The first feature length from South Korean director Sang-ho Yeon is… a bit heavy. I don’t just mean heavy as in the subject matter. Everything is somewhat depressing. The animation. The sound design. The atmosphere. Even the voices have been recorded at unrelenting ear-piercing level. This film feels like a slog to get through. But sometimes slogs can be good. Just because a film is unremittingly depressing doesn’t mean it isn’t good. I love Breaking the Waves but I never want to see it again.

A woman sits dead at a table. A man stands sobbing in a shower. He then sees an odd-monster creature and then the title pops up. Intriguing. Depressing. Good, good. We meet Jong-suk a ghost writer who’s not very good at ghost writing because he can’t find the truth in things is being chewed out by his boss.
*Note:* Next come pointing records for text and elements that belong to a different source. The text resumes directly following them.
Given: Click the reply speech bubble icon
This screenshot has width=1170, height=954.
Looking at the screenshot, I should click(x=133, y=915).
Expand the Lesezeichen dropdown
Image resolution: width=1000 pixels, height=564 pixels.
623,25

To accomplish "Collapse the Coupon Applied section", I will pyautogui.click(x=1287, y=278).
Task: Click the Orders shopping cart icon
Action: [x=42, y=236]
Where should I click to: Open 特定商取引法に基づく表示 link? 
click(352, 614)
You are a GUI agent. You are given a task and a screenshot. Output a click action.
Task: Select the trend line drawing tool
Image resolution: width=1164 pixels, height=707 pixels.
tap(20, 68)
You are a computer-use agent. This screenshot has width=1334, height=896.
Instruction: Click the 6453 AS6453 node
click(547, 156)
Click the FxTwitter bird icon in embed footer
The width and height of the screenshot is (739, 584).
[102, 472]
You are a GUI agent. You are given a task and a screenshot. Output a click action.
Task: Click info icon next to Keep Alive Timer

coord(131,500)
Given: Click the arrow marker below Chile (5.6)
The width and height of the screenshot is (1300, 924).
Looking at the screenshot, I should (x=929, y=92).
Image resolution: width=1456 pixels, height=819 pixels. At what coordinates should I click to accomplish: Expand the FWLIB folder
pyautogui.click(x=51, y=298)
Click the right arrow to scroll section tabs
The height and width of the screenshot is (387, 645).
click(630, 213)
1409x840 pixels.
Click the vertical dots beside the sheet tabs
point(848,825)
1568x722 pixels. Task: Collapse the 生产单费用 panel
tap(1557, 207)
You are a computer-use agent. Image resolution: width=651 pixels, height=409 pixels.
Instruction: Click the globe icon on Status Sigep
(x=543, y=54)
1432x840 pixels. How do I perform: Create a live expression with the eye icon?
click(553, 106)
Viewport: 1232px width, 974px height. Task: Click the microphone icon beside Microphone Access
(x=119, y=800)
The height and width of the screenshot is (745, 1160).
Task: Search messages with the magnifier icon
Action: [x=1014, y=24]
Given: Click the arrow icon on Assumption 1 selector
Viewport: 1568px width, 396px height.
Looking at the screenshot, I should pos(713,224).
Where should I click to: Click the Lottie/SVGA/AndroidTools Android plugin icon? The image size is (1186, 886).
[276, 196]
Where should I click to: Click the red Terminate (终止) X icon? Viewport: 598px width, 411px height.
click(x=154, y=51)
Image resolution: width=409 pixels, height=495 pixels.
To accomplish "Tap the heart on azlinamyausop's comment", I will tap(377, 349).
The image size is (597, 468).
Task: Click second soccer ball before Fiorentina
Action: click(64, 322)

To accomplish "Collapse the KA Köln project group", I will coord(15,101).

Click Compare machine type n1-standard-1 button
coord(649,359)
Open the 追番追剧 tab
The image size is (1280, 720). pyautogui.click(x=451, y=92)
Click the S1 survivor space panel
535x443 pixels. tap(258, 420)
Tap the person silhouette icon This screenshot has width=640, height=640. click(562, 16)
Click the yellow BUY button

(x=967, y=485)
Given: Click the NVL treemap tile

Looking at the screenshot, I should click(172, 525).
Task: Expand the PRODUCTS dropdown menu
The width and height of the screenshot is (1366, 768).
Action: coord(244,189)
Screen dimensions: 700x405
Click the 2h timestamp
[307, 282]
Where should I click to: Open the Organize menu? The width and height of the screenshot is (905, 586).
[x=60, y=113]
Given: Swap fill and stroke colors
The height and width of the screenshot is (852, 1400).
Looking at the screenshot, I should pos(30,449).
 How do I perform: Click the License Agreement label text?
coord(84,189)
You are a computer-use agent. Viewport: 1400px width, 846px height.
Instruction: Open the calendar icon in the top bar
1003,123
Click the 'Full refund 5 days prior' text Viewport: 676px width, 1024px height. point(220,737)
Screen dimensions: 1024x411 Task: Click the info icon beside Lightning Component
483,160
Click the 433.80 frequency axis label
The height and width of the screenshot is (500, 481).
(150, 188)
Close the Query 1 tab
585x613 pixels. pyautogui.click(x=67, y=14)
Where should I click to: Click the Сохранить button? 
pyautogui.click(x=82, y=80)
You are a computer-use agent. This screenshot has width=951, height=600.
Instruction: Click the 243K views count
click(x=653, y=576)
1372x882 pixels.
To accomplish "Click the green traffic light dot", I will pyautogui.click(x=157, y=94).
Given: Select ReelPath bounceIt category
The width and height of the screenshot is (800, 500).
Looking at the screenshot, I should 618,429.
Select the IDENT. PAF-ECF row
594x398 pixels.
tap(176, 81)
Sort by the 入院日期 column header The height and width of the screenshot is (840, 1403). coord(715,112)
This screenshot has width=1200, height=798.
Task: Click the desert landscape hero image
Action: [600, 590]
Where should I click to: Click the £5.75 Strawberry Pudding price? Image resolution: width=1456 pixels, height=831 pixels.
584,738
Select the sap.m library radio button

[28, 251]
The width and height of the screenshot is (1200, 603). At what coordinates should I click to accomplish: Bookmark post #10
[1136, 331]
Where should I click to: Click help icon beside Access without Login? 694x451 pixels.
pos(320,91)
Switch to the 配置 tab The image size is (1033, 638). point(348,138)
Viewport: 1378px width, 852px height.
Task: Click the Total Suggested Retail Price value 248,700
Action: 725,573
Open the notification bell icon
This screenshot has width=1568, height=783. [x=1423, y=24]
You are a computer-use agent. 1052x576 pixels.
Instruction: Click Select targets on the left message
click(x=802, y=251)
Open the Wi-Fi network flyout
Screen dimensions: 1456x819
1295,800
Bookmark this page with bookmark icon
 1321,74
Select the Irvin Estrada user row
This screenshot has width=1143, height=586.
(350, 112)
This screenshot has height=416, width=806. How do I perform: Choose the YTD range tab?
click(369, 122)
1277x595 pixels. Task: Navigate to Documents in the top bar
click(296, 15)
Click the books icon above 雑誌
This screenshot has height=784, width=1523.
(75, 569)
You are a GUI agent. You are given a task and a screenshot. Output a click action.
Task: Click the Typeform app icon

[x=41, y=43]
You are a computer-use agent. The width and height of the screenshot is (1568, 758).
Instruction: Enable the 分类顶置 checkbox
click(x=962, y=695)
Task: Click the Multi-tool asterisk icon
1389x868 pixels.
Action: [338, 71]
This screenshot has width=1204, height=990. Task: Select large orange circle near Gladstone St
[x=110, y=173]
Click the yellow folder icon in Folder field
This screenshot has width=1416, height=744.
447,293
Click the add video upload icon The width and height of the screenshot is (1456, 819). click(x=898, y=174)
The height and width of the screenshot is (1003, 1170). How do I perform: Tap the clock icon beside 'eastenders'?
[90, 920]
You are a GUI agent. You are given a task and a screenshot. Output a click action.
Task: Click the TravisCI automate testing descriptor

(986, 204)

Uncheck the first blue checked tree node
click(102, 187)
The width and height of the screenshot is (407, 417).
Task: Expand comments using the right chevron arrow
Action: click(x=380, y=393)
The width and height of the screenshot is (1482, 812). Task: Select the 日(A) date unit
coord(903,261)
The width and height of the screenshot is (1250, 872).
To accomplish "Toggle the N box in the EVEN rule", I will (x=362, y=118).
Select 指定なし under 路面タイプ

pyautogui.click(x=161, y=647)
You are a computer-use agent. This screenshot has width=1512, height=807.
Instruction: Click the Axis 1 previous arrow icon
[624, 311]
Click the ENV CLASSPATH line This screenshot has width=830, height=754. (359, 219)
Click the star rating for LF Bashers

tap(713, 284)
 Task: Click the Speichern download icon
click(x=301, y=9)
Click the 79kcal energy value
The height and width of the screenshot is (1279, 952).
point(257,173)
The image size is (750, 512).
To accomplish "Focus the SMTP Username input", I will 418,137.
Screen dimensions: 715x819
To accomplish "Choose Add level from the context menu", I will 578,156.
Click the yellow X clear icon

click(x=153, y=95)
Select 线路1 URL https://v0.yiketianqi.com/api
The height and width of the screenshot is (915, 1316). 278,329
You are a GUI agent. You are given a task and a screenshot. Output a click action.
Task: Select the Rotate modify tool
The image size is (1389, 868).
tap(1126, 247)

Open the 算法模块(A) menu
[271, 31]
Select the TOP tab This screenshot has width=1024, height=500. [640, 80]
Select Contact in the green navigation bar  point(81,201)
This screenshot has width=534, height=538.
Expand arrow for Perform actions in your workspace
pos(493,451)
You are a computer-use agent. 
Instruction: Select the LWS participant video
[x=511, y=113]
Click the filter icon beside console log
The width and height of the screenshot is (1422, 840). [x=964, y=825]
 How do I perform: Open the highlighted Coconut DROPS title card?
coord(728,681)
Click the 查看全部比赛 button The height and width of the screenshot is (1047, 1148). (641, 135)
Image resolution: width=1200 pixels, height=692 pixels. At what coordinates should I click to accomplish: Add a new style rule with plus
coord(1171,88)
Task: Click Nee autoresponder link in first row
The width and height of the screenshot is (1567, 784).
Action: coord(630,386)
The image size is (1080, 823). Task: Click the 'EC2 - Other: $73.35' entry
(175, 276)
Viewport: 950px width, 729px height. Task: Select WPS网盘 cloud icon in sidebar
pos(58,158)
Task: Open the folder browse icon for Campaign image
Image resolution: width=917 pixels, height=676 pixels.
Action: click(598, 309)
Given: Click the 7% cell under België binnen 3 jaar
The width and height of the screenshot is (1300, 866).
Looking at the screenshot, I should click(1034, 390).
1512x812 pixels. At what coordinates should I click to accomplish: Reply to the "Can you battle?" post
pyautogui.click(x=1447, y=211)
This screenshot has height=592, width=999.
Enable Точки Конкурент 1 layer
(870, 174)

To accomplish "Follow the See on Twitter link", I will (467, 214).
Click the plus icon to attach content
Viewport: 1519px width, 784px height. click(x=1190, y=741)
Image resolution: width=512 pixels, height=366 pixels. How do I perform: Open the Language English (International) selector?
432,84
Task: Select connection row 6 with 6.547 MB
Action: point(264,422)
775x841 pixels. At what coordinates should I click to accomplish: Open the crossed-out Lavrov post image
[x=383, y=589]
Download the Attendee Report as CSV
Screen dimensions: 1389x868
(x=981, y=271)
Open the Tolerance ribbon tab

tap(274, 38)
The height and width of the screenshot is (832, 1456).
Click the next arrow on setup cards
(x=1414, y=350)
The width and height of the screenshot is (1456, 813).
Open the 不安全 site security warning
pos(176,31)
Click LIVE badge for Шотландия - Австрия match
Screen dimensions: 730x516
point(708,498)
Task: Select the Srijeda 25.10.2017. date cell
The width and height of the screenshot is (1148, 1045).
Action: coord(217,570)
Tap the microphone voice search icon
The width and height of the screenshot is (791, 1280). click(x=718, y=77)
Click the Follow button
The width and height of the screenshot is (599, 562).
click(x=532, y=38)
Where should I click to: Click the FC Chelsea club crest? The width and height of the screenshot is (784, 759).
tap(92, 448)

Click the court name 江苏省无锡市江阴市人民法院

He goes home and takes his frustration out on his wife. Deeply troubling. He meets with naked, sobbing man Kyung-min who has now put on some clothes and corked his eyes. As it turns out the men went to school together. Oh my did they go to school together. They went to a school that is like a conglomerate of Sleepers, Miik’s Young Thugs and Scum – but with rich kids. The school they went to was run by the rich kids who were also inherently the smart ones. A cultural difference between Korea and the UK. Here it’s often the intelligent who are picked on because they did something was dickheadish as to pick up a book when they could be playing with their dong. Jong-suk and Kyung-min make for a sorry pair until a mysterious third child Chul stands up to the bullies. This leads to more physical, psychological and political (within a school system) torment. This all builds to a wonderfully delightful climax.



I found The King of Pigs are hard film to enjoy. By the end I found it hard to appreciate. It begins well enough, the animation feels a little too sparse at first – I did keep giggling everytime somebody walked – but it grew on me as it fitted in with the films bleak feel. The death we’re greeted with is terribly mysterious and hooks you in but then as the film descends into it’s fucked up Stand By Me flashback it becomes increasingly hard to follow. Films about bullying are always difficult watches. People who have been bullied may want the gratification of film fantasy violence to befall the villains, when they don’t get their commupence this can be annoying. It may also bring back a few sore memories.

Sang-ho Yuen has done a fine job in creating a film that fully portrays the harsh lives of people who suffer bullying at school, particularly the South Korean system and it’s probably my own issues with the film. But by the end it became unrelenting, the misery, one act of violence after another that if anything became tiring. A few moments of violence can be powerful shock agents and a host of them can be numbing. As the three young boys slowly loose what left of their dignity and sanity the film begins to move into near-hysterics where even the vocal recording of the actors become ear-split-tingly shrill. It doesn’t help that most of the school kids are clearly voiced by women.

The problem is that for all my moaning this isn’t actually a bad film. It’s actually quite good but in it’s desire to focus on the torment of it’s main characters Sang-ho Yuen’s film begins to torment the viewer to the point where you may want to turn it off through frustration, boredom or annoyance. Whichever way it won’t make you a happy person.